David Bruce: Boredom is Anti-Life — Mishaps, Money

Mishaps

• Operatic tenor Leo Slezak was a big man — six-foot-four and 300 pounds. Once, while singing the role of Adolar in Weber’s Euryanthe, he accidentally stepped on a female singer’s toes. She had to stay in bed for a month and lost all the toenails on one foot. Whenever he saw the singer, Ms. Ludmilla, afterward, she always took one step backward, then said, “Take my soul, my life, my all — but for God’s sake take care not to tread on my toes, dear Adolar!”

• Unfortunately, at some operas, the music and the singers don’t finish at the same time. Orchestra leader Gottfried Schmidt once told of finishing five full seconds before the singers in the second act of a 1981 performance of Carmen.

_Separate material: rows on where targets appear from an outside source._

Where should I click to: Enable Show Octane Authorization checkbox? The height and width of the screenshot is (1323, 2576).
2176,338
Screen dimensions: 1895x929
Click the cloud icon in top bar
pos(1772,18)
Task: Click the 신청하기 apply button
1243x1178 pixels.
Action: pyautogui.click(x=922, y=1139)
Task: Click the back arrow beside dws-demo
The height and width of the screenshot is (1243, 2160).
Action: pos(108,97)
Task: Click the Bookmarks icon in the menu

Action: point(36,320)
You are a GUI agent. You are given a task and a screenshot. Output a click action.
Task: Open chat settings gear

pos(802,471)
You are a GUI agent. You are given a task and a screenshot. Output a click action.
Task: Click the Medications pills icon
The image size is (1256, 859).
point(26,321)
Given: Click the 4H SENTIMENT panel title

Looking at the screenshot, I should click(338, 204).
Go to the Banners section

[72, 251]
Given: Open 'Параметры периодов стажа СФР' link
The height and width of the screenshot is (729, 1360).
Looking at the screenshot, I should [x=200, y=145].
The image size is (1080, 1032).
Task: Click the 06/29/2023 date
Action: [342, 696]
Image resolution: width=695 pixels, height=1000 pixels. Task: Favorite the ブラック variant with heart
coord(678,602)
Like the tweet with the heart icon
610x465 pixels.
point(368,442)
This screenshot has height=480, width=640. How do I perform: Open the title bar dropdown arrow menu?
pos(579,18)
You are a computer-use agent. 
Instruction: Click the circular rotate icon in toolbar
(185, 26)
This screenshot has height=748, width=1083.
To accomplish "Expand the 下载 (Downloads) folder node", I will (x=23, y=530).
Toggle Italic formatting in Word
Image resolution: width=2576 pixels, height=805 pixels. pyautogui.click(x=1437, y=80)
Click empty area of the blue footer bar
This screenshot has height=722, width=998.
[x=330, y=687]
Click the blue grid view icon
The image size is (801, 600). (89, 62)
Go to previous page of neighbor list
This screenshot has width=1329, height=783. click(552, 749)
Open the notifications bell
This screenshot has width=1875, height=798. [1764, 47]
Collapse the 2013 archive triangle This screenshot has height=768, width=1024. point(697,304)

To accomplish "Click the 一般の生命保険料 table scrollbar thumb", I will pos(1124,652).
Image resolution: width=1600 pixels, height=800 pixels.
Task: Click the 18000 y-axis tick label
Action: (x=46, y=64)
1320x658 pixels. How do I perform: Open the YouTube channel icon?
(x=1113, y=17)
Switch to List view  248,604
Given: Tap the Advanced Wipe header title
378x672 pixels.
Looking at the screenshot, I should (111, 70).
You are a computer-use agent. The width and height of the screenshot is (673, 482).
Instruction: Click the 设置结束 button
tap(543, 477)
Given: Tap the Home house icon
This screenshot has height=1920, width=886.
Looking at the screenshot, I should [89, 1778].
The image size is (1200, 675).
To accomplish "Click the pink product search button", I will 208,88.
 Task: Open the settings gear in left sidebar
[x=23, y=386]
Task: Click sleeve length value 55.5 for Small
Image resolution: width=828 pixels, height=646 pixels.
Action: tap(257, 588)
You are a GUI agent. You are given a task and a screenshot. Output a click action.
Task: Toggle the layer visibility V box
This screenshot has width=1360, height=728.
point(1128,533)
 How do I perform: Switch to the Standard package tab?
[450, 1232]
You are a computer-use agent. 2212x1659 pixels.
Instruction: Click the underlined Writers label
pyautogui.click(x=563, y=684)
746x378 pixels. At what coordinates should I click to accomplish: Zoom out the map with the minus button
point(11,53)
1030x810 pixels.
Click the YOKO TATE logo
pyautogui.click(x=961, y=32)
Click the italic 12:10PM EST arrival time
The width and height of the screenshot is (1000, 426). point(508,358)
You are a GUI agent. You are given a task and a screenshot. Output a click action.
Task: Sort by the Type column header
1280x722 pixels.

In fact, Mr. Schmidt boasted, “Next time we shall beat them by 10 seconds.”

• Ballerinas have amazing flexibility. Tanaquil Le Clerq once showed up for practice with a bandage on her nose. Why? She had practiced a forward kick (a grand battement) — and she had karate-kicked herself right in the nose!

Money

• Microsoft founder Bill Gates enjoys a good party. At one of the parties he threw for Microsoft employees, he had six tons of sand brought in, and then he held a contest to see who could build the best sand castle. By the way, Mr. Gates is a billionaire, and he has a mansion that could belong only to a billionaire. It has 40,000 square feet, a garage for 30 cars, video walls that show ever-changing displays of electronic art, a swimming pool with an underwater stereo system, and a room with a 25-foot-high vaulted ceiling to house his trampoline. His “yard” includes a trout stream. Also by the way, two of the world’s richest men, Mr. Gates and Warren Buffett, took a two-week trip together through China in October 1995. While riding a train along the Yangtze River, they became engrossed in playing bridge and missed the spectacular scenery until some of their fellow passengers drew their attention to it.

• Early in Charlie Chaplin’s career, he was very popular and he wanted to be paid in proportion to his popularity. Essanay Film Company executives were on the verge of giving him a contract for $1,250 per week, but they hesitated because this was a lot of money, especially back then when a usual normal salary was $6 per week. Mr. Chaplin hired a messenger to walk through a hotel where he was meeting with Essanay executives and to call out his name. People passing by, hearing Mr. Chaplin’s name, created quite a commotion and quite a crowd, and Mr. Chaplin got his contract. By the way, because Mr. Chaplin was a silent film star early in his career none of his fans knew what he sounded like. Just for the fun of it, he sometimes spoke in a high-pitched squeaky voice to fans who recognized him.

• In the early 1900s in Italy many opera singers were cheated. The impresario of an opera company used to hire people to attend the opera and boo the singer, then the impresario would come backstage and say that because the singer was so unpopular, he was forced to cancel the singer’s contract. The impresario would then say that the singer could continue to work if he was willing to sign a new contract for a much lower salary. One impresario tried to play this trick on tenor Enrico Caruso — Mr. Caruso punched him in the face, then left town.

• Major Woodward S. VanDyke II, USMC, was a Hollywood director who knew how to get a bonus. When he directed a movie, he would finish the first print early, in plenty of time to get a bonus for being ahead of schedule, and then he would start doing retakes and really direct his movie. According to actor Sheldon Leonard, “It was not uncommon for VanDyke to take longer on his retakes than on his original production.”

• Mark Twain was once down on his luck in San Francisco and almost resorted to begging. Here’s how he tells it: “I remember a certain day in San Francisco, when, if I hadn’t picked up a dime that I found lying in the street, I should have asked someone for a quarter. Only a matter of a few hours and I’d have been a beggar. That dime saved me, and I have never begged — never.”